PROJECT - FOR EE4TK4 DIGITAL COMMUNICATION SYSTEMS
Channel Capacity for SISO Rayleigh Fading Channels for Binary PSK Modulation
Project aims to
- understand the basic concepts of the entropy, differential entropy and mutual information
- be proficient at using commonly-used binary PSK modulation and the Gaussian distribution.
- develop the ability to optimize mutual information subject to binary PSK modulation for a SISO Rayleigh fading channel.
PROBLEM -
Let us consider a wireless communication system having a single transmitting antenna and single receiving antennas with flat fading, i.e, single input and single output (SISO). For such a system, the discrete-time baseband-equivalent channel model can be represented as
Y = HX + η, (1)
where H is the real channel coefficient from the transmitter to the receiver. Now, our transmission and reception schemes are described as follows. During the first time slot, one bit training signal X = √(PT) is sent for transmission to estimate the channel using the least square error (LSE) criterion, i.e.,
yT = H√(Pt) + ηT
Hˆ = arg minH|yt - H√(Pt)| (2)
During the second time slot, the signal X = x is randomly chosen from the binary PSK constellation X = {-A/2, A/2} for transmission through the channel model (1), i.e.,
yD = Hx + ηD
where P(X = - A/2) = p and P(X = A/2) = q = 1 - p.

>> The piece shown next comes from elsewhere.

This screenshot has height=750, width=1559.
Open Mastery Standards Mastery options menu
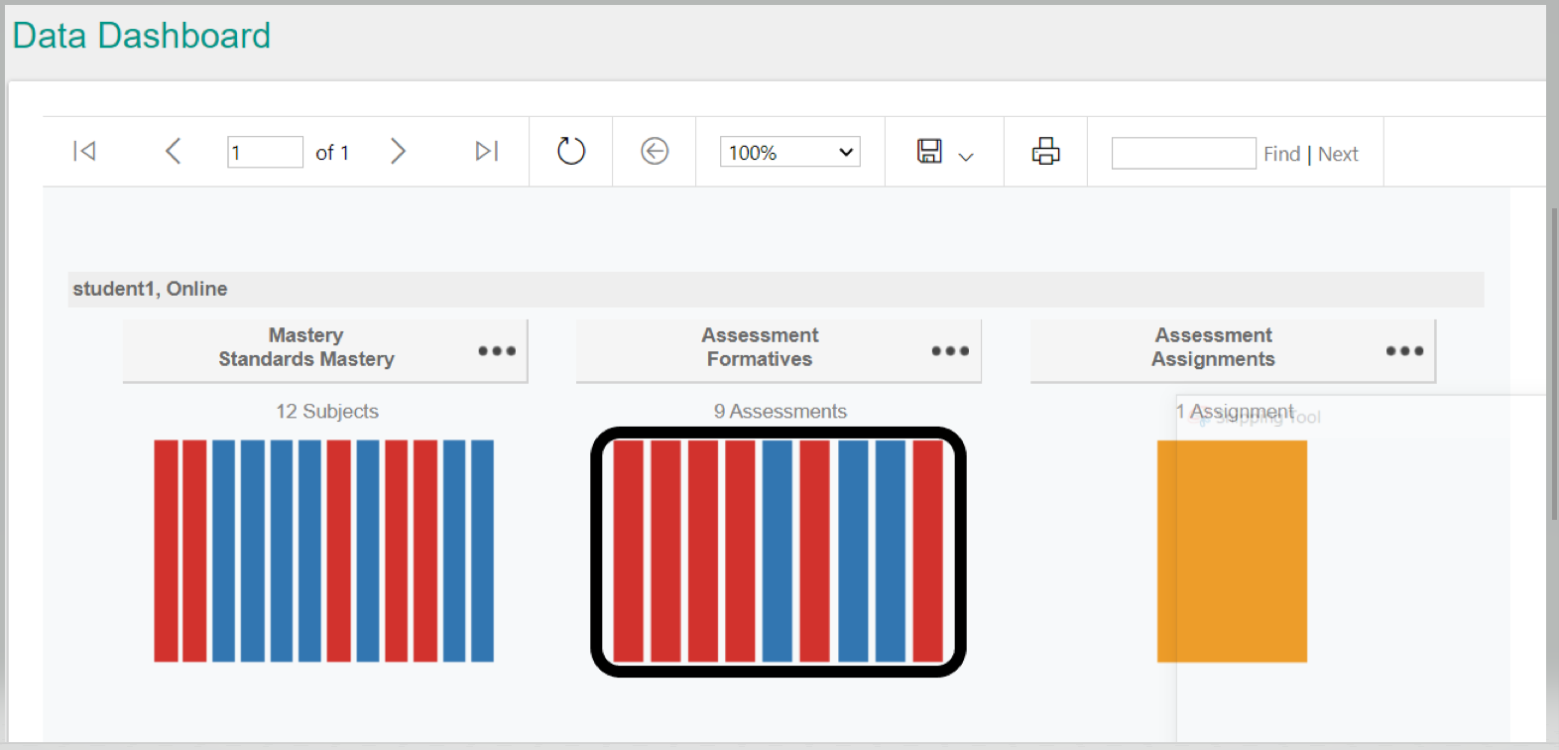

Then, using the estimate of channel h obtained from (2), we attempt to recover the transmitted data x, i.e.,
y = Hˆx + ξ (3)
where ξ is related to x, ηT and ηD. In this project, we make the following assumption:
- The channel coefficient H is not known at the receiver and constant during two time slots, after which it randomly changes to a new independent value that is fixed for another two time slots, and so on.
- ηT and ηD are independently Gaussian distributed with each having zero mean and variance σ2.
- h is Rayleigh distributed., i.e., the probability density function of h is fH(h) = 2he-h^2, h ≥ 0.
Project is to seek for a solution to the following problem:
Problem 1: For each signal to noise ratio SNR = 1/σ2, find optimal input probability popt(SNR) and signal transmission power PD,opt(SNR) that maximize mutual information I(X; Y ) subject a total power constraint PT + PD = 1. In addition, draw two curves: PD,opt(SNR) vs SNR (dB) and the channel capacity C(SNR) = max I(X; Y ) vs SNR (dB).